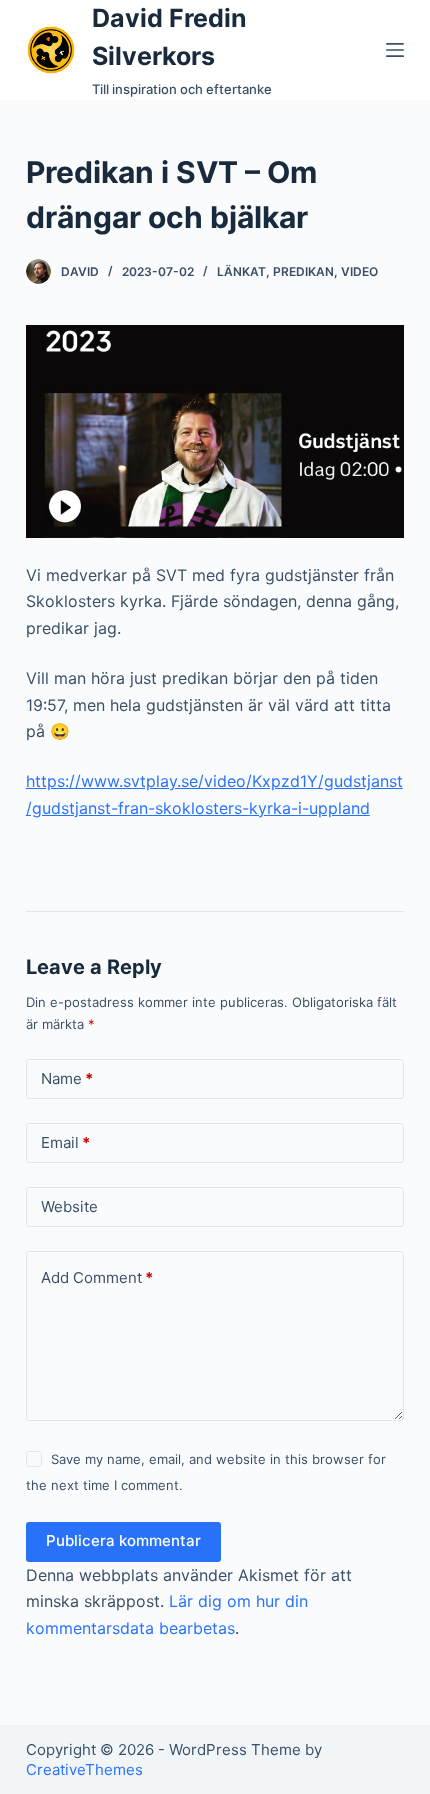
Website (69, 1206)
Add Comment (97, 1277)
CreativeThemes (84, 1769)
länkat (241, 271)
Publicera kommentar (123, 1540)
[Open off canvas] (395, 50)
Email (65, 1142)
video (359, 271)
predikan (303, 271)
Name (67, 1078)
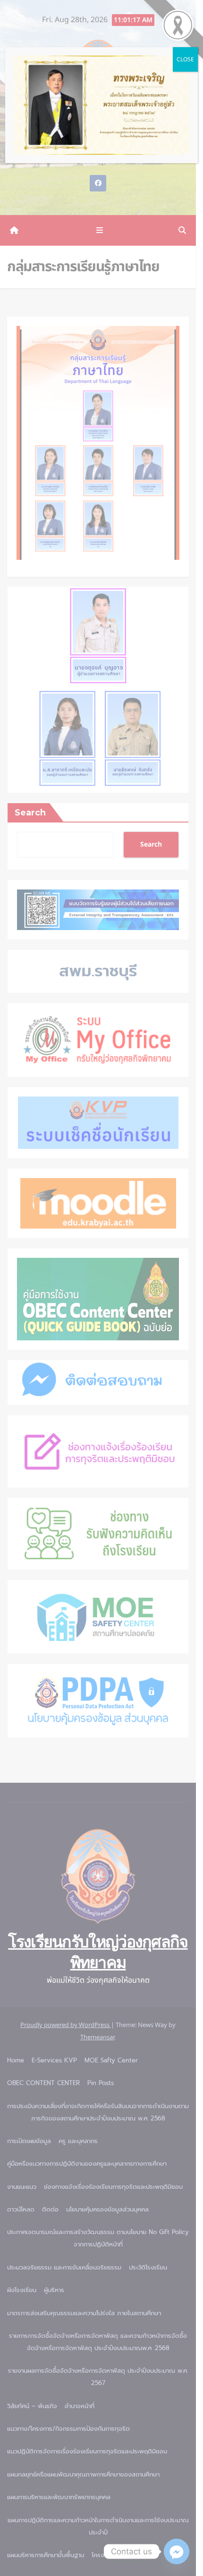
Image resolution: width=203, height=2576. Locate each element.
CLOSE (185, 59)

Work instruction => Write the material above out again exactly as it reads, but don't carry over the pictures.

Result of the task =>
Website (69, 1206)
Add Comment (97, 1277)
CreativeThemes (84, 1769)
länkat (241, 271)
Publicera kommentar (123, 1540)
[Open off canvas] (395, 50)
Email (65, 1142)
video (359, 271)
predikan (303, 271)
Name (67, 1078)
Image resolution: width=203, height=2576. Locate each element.
CLOSE (185, 59)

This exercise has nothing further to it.